Selects which preprocessed data stream (e.g., dereverberated vs. reverberant) to pack into HDF5 files.

duration

64000

Number of audio samples per excerpt when building the HDF5 dataset.

train_path

models/nfca/unet

Directory that stores the model training configuration, checkpoints, and job logs.

tag

nfca

Short identifier used when naming inference runs.

inference_name

$(tag)_<timestamp>_<rand>

Inference results directory name; automatically generated but can be overridden for resumption.

inference_command

python -m sbss.nfca.pipelines.separate batch $(train_path) $$src_path $$dst_path

Command executed during Stage 4 for inference; modify to plug in alternative pipelines.

inference_path

results/$(inference_name)

Output directory for separated signals, logs, and evaluation artifacts.

cmd / job_ops

inherited from recipes/globals.mk

Cluster submission command plus optional job arguments; default invokes aiaccel-job local.

Stage-by-stage guide

Stage 0: dataset preparation

make stage0 calls scripts/0_prepare_dataset.py to download/generate the dry, noisy, and reverberant Spatialized WSJ0-2mix waveforms. Ensure the hdf5/ directory exists before launching this step.

Stage 1: preprocessing

make stage1 launches two commands per split (tr, cv, tt):

  • scripts/1_add_noise.py adds diffuse noise to the clean mixtures

  • scripts/1_dereverberate.py removes the simulated room effect to provide auxiliary dereverberated targets

Both commands are submitted through $(cmd) so they can fan out across job slots on a cluster.

Stage 2: HDF5 generation

make stage2 converts the processed audio into chunked HDF5 datasets by executing scripts/2_make_hdf5_unsupervised.py with the current data and duration arguments.
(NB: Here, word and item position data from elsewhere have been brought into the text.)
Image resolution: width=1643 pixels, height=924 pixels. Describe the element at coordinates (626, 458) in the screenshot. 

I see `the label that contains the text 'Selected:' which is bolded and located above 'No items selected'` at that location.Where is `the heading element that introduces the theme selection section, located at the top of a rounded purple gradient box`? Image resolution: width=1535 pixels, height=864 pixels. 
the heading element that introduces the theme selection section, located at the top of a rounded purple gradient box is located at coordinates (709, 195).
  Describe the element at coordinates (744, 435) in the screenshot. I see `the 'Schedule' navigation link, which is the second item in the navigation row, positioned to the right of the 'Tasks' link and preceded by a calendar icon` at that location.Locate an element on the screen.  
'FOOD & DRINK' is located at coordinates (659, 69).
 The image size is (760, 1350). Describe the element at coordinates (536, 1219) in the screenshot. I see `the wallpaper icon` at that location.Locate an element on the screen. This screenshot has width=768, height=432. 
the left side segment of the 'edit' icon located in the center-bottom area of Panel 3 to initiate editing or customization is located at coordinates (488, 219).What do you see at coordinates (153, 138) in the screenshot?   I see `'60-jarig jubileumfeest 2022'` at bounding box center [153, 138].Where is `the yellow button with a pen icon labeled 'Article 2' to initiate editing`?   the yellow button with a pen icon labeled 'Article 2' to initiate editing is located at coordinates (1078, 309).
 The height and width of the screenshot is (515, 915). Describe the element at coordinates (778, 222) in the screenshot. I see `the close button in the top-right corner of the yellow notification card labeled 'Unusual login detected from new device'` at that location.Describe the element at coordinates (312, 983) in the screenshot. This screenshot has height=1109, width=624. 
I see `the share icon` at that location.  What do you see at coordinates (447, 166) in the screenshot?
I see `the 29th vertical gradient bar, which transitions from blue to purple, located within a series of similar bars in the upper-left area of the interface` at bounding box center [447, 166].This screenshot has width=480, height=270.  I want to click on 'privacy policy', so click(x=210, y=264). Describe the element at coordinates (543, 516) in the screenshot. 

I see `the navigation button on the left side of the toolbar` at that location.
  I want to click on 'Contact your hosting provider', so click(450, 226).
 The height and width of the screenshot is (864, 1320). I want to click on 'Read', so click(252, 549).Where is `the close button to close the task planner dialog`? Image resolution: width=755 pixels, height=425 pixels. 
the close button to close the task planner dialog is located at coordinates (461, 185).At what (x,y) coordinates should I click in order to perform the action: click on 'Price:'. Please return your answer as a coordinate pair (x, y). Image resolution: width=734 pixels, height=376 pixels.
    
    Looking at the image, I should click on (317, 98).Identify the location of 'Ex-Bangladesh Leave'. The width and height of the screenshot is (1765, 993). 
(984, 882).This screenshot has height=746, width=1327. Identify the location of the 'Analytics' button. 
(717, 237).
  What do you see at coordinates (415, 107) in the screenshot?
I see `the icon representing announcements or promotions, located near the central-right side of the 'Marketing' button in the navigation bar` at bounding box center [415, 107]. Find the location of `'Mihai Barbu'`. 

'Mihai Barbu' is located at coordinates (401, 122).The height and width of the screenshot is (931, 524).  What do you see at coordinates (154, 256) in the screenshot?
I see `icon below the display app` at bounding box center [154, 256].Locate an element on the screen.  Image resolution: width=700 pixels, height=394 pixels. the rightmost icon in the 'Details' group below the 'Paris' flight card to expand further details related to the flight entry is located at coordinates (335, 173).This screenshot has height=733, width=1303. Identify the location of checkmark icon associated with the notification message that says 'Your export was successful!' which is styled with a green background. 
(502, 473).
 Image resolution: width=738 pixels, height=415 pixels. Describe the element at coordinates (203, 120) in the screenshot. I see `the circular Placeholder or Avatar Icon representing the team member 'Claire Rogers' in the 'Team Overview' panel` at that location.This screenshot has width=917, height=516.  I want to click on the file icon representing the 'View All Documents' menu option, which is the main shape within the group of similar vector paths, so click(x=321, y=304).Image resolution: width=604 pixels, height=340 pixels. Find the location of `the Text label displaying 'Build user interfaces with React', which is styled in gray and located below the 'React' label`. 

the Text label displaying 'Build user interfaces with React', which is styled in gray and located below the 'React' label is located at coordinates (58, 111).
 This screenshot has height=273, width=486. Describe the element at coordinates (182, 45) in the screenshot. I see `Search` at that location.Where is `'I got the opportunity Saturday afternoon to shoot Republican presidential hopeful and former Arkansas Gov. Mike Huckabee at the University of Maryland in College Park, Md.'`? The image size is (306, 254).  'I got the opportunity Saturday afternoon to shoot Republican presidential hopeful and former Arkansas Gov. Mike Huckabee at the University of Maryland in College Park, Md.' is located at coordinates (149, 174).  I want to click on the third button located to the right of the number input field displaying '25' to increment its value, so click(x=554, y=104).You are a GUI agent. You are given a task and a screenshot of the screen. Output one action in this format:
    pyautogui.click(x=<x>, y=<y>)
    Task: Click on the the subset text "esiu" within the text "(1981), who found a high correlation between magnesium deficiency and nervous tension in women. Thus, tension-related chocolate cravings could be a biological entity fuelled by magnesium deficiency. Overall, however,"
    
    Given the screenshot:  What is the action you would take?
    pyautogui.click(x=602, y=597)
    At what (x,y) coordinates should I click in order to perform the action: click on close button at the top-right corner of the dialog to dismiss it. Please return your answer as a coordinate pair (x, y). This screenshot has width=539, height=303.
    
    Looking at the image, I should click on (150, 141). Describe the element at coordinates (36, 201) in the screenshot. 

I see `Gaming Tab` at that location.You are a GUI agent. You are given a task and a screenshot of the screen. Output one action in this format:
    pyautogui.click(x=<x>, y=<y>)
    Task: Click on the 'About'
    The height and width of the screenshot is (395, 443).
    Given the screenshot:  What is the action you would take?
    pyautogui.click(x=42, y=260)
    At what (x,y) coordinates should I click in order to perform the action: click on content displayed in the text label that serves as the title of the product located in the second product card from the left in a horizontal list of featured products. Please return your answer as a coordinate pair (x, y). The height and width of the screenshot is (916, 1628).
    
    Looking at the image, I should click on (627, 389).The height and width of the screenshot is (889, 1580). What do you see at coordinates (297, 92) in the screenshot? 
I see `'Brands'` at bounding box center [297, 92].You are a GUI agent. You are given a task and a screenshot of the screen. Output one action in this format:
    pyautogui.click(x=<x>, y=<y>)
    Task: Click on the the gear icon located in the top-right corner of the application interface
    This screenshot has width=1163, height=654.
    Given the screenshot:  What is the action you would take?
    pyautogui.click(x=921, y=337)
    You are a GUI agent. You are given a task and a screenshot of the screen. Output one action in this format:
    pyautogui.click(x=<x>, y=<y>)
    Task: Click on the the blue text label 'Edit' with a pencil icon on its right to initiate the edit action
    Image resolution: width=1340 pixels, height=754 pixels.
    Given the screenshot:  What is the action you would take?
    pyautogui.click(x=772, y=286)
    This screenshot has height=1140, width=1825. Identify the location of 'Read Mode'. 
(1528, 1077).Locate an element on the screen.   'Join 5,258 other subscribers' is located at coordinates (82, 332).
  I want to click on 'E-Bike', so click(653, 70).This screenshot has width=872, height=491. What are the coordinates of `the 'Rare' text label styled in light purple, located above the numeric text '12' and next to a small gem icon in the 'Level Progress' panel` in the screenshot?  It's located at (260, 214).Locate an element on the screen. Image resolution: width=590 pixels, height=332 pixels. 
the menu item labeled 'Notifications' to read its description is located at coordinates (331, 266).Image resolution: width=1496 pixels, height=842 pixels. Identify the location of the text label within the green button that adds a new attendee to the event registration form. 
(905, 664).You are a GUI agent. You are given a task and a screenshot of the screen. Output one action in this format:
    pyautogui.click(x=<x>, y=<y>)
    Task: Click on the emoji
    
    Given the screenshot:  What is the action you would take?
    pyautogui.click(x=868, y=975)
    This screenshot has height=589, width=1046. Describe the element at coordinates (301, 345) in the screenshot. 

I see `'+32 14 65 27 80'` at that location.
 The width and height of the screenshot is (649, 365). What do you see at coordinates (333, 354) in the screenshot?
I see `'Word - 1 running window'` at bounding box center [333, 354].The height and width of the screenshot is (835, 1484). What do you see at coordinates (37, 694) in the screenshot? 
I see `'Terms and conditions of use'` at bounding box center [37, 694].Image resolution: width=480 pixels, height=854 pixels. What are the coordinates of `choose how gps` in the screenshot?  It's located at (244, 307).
Only the tr and cv splits are packaged, as defined by HDF5_SPLITS.

Stage 3: model training

make stage3 triggers aiaccel.torch.apps.train with the Lightning/Aiaccel configuration stored under $(train_path)/config.yaml. Before training kicks off, existing checkpoints and logs are removed after an interactive confirmation. The step finishes when $(train_path)/.train.done is created.

Stage 4: inference

make stage4 separates the cv and tt sets by running python -m sbss.nfca.pipelines.separate batch with the trained checkpoint specified by train_path. Outputs (and job logs) are stored in results/<inference_name>. Each split produces a stamp file named .4_inference.<split>.done under the corresponding results directory.

Stage 5: evaluation

make stage5 evaluates SDR, STOI, and PESQ via the scripts scripts/5_evaluate_sdr.py, scripts/5_evaluate_stoi.py, and scripts/5_evaluate_pesq.py. After all metric jobs succeed, the scores target runs scripts/summarize_scores.py to aggregate the measurements for the current inference_name.

Configuration file

The dataset configuration is stored in recipes/sp_wsj02mix/config.yaml, which inherits recipes/globals.yaml. Key fields include:

Key

Default

Configurable

Description

n_mixtures.tr / n_mixtures.cv / n_mixtures.tt

20000 / 5000 / 3000

Numbers of mixtures for the corresponding splits.

n_mics

4

Microphone channels assumed in STFTs and SCMs.

n_fft / hop_length

512 / 128

STFT window size and hop length shared by encoders/decoders.

snr

30

Target SNR (dB) for adding white noise when generating mixtures.

wpe.taps / wpe.delay

10 / 3

WPE dereverberation hyperparameters used in preprocessing scripts.

blacklist

list of WSJ0 filenames

Mixtures excluded due to anomalies when rendering Spatialized WSJ0-2mix.